> PASSAGE:
= Beginning of Section =

Australia also contributed to the history of ice machines when a Scotsman working in newspaper printing became interested in refrigeration. James Harrison began experimenting with ether vapor compression, creating his first ice making machine in 1851. Three years later, he successfully built a version capable of creating 3,000kg of ice per day. Harrison continued with his experiments into refrigeration and is credited with being involved in the process that allowed for the design of colling systems and strategies. These systems allowed for the shipment of refrigerated meat across the globe.
It was a professor by the name of Jurgen Hans who is credited with making the first ice machine that produced ice that was edible. He accomplished this in 1929 and began a company in 1932. The company's main product switched to central air conditioning by 1949. The company is still in business today, called Kulinda, and refrigeration is still one of the company's divisions.

= End of Section =

> SUPPLIED MATERIAL:
= Beginning of Section =

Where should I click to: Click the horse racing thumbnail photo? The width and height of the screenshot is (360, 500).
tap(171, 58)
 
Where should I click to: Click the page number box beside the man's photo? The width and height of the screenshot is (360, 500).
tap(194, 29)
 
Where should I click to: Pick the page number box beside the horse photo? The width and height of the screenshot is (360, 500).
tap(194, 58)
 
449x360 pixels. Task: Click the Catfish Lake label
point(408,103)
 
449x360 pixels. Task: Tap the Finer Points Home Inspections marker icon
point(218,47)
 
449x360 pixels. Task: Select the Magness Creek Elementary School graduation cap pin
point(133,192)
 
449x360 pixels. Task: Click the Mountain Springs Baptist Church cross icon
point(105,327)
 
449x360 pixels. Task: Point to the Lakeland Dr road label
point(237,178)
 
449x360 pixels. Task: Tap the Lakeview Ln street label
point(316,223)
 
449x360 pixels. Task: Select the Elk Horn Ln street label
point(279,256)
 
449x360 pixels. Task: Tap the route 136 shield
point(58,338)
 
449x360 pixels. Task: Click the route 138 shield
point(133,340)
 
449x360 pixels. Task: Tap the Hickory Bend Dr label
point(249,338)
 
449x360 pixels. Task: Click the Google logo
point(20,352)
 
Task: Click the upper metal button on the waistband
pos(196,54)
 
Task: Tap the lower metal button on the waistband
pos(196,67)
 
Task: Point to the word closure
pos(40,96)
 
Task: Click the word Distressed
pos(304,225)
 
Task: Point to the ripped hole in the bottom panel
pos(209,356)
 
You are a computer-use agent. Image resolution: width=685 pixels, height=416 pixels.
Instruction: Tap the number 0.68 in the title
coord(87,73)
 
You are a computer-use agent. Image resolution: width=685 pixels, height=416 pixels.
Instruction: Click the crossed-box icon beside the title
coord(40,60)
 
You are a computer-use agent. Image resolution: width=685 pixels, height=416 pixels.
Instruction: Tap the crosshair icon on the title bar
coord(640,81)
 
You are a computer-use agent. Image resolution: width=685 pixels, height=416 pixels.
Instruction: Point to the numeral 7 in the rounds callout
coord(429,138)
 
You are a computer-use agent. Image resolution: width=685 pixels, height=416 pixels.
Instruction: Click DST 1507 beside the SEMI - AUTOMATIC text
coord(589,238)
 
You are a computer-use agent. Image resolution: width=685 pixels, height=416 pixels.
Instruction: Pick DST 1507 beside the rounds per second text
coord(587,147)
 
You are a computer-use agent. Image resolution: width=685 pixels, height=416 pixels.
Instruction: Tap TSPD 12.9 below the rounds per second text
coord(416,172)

= End of Section =

> ACTIVITY LIST:
A) Answer these questions using the passage on ice machines:
(i) In what year did James Harrison create his first ice making machine?
(ii) How much ice per day could the version he built three years later produce?
(iii) By what year had the main product of the company started by Jurgen Hans switched to central air conditioning?
B) Pick up the passage on ice machines after its final sentence and carry it forward.
The items come from a separate source and are unrelated to the text on ice machines.

> TASK ANSWERS:
A)
(i) 1851
(ii) 3,000kg
(iii) 1949

B)
In modern times, many different types of ice makers exist. There are those that are built into modern refrigerators and are dispensed through the door at a touch of a button or by depressing a level. There are portable, small ice machines that allow for quick production of ice in any environment. Then, there are undercounter and stand alone models capable of producing several dozen pounds of ice per day and include a storage bin capable of storing several dozen pounds of ice.
The history of the ice machine is as varied and interesting as the different types of cubes created by today's top models of ice machines.
Some inventions can be traced to an exact time and place. Others, we are unable to name the exact time, place, or person that invented the item. One such mystery is that no one knows exactly who invented the ice cube tray.
In 1844, an American physician named John Gorrie needed a way to cool his patients who were suffering from yellow fever. So, Gorrie set about making a refrigerator to cool the air for his patients. Since his patients were also drinking iced drinks, some historians believe Gorrie may have also invented the first ice cube tray.
Some seventy years later, in 1914, a gentleman named Fred Wolf invented a refrigeration machine called the DOMELERE, also known as the DOmestic ELEctric REfrigerator. Though the DOMELERE did not do well on the market, included in the design was a simple ice cube tray. This would inspire later manufacturers to include ice cube trays with their models.
Upon reaching the 1920s and 30s, it became common for household refrigerators to include a freezer compartment and include ice cube trays.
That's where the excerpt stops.